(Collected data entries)
# # # # # # #

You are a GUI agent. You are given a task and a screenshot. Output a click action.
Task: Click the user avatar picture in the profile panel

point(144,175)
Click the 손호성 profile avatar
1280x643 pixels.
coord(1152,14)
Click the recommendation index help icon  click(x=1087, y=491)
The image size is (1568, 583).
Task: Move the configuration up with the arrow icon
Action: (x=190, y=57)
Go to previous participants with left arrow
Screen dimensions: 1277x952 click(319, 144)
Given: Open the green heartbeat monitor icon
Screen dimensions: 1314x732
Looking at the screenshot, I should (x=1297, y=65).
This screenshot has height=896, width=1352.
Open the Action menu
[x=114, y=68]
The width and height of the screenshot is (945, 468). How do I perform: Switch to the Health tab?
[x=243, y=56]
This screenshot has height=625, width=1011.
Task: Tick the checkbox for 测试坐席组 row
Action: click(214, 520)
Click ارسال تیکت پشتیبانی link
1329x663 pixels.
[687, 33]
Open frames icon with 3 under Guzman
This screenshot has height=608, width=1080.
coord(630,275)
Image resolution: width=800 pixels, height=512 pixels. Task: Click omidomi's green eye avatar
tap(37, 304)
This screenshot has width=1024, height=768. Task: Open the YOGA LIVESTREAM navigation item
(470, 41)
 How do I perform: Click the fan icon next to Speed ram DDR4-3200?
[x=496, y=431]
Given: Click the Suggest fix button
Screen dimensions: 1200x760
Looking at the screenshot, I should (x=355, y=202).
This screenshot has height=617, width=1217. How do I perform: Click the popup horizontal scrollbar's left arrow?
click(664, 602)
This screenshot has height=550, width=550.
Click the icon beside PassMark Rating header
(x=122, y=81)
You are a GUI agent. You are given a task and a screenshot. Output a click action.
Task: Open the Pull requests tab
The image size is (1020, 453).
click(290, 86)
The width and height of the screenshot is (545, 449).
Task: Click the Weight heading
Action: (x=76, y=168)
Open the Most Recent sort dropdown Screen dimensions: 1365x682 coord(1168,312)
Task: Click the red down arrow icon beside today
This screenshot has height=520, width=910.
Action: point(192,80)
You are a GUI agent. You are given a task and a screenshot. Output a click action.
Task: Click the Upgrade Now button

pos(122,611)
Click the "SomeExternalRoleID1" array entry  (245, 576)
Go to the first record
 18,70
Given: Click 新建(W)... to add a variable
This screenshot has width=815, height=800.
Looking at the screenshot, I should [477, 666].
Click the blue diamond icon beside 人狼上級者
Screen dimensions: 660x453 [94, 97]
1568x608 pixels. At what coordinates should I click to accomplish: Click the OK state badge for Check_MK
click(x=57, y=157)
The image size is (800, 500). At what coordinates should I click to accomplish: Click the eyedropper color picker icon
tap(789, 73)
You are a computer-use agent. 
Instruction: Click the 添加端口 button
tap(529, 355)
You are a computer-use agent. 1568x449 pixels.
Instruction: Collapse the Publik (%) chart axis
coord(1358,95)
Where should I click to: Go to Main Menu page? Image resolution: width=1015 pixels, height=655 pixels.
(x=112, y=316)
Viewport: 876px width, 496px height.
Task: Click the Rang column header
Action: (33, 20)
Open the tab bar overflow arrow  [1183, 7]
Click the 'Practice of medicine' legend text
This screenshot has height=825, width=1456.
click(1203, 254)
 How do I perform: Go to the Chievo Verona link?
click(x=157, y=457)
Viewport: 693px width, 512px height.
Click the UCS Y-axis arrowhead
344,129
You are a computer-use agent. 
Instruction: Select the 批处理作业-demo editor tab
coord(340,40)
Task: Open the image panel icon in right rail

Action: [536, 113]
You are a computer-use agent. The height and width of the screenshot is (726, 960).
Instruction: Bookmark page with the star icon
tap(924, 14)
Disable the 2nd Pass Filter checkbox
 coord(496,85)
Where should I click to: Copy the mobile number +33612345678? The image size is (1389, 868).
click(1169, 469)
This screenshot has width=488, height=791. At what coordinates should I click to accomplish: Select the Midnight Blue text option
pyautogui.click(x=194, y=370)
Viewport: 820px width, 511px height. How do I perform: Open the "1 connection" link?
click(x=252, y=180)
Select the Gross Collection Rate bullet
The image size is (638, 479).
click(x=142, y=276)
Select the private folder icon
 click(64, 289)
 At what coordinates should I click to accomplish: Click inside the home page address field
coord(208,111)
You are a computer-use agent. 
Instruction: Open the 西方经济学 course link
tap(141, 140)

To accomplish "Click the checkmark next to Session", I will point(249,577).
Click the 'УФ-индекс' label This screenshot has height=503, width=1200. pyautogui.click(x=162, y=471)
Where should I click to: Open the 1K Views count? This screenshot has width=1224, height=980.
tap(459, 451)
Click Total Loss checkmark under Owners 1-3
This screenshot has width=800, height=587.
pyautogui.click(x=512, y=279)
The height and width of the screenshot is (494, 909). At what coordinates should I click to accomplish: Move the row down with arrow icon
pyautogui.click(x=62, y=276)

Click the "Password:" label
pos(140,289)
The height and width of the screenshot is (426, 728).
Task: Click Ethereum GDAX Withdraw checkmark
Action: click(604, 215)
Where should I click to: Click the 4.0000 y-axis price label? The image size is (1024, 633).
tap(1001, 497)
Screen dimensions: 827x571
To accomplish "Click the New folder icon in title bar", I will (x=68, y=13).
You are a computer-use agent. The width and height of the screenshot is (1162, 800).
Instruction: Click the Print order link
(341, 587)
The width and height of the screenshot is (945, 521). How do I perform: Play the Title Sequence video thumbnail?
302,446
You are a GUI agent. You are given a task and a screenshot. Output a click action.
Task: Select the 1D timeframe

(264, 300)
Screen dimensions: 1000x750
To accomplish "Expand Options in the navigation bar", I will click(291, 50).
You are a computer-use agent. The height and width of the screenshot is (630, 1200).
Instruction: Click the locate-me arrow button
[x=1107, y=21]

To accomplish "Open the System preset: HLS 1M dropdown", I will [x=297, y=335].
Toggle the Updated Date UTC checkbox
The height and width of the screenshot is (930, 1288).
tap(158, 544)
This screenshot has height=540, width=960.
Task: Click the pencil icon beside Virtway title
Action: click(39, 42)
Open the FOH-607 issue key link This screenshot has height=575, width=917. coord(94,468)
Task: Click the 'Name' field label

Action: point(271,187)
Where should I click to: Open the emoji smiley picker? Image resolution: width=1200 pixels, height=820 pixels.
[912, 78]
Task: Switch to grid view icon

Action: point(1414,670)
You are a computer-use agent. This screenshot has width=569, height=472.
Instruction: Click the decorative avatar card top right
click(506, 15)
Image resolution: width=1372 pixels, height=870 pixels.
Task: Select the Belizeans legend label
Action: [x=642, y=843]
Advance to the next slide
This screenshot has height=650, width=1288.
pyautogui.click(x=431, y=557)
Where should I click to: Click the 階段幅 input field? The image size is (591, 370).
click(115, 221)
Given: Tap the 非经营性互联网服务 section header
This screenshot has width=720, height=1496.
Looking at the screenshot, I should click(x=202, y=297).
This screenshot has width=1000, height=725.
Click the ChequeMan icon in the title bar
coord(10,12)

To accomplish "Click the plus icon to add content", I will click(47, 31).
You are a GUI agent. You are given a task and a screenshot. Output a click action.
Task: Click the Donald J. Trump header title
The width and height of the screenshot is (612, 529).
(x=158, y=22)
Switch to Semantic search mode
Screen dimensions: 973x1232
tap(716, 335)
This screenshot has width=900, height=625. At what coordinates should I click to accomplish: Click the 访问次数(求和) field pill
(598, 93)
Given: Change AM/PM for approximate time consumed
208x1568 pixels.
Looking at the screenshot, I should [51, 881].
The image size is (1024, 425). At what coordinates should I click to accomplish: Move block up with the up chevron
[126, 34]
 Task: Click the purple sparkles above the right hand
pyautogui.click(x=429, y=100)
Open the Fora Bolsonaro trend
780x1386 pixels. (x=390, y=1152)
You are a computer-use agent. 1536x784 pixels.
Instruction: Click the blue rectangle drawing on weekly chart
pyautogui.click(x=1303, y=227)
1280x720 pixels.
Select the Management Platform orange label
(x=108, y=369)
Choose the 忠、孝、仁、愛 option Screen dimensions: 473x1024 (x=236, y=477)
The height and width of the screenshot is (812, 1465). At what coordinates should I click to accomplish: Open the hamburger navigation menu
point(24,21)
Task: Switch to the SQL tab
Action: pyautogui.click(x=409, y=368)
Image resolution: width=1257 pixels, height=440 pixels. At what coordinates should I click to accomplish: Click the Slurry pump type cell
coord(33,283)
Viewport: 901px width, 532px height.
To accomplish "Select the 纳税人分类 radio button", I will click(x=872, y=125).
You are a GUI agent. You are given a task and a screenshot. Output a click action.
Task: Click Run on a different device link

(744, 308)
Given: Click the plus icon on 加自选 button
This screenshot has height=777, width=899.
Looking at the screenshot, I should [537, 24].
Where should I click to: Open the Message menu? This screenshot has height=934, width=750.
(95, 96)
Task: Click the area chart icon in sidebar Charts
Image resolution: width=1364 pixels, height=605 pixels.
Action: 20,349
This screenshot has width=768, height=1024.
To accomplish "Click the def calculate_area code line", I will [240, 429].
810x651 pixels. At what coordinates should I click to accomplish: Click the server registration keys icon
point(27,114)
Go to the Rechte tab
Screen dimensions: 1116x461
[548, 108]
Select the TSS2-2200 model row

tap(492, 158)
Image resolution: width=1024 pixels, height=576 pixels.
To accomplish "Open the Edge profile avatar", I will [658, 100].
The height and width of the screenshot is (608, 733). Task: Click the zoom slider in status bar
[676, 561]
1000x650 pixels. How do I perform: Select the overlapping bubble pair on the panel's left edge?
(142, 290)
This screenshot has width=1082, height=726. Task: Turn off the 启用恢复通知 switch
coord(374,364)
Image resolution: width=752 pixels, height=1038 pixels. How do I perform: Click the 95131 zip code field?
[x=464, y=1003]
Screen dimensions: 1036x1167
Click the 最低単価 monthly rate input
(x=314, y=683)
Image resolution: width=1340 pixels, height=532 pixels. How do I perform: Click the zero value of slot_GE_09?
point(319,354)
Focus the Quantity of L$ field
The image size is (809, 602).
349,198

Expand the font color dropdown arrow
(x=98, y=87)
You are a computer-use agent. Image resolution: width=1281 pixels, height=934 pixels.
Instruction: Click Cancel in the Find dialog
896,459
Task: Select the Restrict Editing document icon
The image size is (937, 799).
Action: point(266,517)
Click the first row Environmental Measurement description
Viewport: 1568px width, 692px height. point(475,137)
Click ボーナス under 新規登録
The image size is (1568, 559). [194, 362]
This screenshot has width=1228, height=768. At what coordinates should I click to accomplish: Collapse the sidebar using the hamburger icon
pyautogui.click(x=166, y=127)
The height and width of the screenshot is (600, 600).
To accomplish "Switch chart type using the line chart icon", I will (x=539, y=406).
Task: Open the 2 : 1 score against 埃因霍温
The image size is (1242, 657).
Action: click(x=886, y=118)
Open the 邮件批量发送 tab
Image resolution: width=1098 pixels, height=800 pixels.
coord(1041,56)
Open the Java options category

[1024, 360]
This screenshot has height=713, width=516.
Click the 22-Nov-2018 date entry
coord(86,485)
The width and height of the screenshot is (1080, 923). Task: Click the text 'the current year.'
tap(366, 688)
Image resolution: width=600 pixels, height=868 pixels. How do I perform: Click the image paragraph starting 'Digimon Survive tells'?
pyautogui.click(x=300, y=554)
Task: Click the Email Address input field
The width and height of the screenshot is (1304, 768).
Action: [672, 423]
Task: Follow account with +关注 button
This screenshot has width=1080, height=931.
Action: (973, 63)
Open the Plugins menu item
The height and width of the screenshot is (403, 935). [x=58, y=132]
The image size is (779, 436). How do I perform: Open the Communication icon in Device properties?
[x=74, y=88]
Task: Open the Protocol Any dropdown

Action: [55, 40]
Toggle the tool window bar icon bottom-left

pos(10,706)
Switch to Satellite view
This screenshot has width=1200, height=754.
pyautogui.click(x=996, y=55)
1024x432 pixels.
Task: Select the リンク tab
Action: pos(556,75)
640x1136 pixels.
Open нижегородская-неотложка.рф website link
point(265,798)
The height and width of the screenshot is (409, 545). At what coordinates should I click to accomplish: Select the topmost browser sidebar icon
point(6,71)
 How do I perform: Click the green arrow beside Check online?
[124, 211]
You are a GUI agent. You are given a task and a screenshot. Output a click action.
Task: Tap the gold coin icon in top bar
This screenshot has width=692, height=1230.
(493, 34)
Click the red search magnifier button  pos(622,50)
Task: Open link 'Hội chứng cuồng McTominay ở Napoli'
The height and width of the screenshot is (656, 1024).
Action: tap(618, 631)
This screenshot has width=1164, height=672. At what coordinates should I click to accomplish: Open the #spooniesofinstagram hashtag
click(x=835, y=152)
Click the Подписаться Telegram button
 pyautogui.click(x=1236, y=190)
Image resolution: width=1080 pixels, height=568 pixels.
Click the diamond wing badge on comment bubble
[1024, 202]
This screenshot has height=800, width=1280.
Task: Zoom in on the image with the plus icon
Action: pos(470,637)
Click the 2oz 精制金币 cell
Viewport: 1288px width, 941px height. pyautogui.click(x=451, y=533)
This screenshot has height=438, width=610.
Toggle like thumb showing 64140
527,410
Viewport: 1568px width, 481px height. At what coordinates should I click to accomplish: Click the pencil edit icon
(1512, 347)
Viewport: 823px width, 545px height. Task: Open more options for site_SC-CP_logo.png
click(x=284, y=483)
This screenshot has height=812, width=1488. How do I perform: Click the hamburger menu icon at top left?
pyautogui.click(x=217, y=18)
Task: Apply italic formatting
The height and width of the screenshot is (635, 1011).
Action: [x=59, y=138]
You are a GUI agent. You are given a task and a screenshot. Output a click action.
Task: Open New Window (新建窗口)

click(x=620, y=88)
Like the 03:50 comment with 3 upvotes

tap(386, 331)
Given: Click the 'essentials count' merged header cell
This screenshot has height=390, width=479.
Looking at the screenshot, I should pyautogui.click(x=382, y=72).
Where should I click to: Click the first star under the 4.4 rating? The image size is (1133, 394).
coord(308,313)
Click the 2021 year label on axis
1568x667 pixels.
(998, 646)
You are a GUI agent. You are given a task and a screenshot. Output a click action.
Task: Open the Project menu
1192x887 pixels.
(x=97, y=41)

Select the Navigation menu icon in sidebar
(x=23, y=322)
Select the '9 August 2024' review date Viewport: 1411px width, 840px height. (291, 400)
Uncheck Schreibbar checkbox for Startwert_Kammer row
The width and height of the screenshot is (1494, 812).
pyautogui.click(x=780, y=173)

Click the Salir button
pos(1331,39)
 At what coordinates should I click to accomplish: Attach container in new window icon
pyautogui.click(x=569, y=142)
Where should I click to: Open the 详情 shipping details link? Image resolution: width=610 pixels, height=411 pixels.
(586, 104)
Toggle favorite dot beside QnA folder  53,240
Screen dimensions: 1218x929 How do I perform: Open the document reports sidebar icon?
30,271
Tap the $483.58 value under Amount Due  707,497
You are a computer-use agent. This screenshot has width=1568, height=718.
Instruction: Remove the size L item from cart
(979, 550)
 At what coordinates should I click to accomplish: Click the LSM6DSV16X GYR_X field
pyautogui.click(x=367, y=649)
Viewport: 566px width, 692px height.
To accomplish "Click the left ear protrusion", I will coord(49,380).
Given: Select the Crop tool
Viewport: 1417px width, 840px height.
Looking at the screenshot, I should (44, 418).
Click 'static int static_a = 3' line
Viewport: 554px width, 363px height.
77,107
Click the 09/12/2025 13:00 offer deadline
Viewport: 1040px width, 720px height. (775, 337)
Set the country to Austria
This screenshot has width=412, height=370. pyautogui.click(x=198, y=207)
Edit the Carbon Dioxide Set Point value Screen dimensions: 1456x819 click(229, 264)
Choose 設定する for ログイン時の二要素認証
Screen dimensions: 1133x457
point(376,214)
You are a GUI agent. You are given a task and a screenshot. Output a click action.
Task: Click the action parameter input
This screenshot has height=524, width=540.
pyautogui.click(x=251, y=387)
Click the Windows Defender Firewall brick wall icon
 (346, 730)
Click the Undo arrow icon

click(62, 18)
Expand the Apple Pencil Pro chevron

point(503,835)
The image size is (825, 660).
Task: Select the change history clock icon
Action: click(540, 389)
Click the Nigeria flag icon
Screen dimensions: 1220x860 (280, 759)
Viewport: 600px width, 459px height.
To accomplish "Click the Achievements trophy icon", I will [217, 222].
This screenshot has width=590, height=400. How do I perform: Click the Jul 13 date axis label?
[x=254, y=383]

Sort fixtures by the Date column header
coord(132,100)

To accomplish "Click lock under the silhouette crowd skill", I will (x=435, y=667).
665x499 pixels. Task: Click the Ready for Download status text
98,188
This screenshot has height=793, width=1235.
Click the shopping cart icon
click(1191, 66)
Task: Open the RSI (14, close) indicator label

# # # # # # #

Problem details: Starting at the line with "Sort fixtures by the Date column header", copy each line through the end of the data, both ends included, and give nothing else.

Result of the exercise:
Sort fixtures by the Date column header
coord(132,100)

To accomplish "Click lock under the silhouette crowd skill", I will (x=435, y=667).
665x499 pixels. Task: Click the Ready for Download status text
98,188
This screenshot has height=793, width=1235.
Click the shopping cart icon
click(1191, 66)
Task: Open the RSI (14, close) indicator label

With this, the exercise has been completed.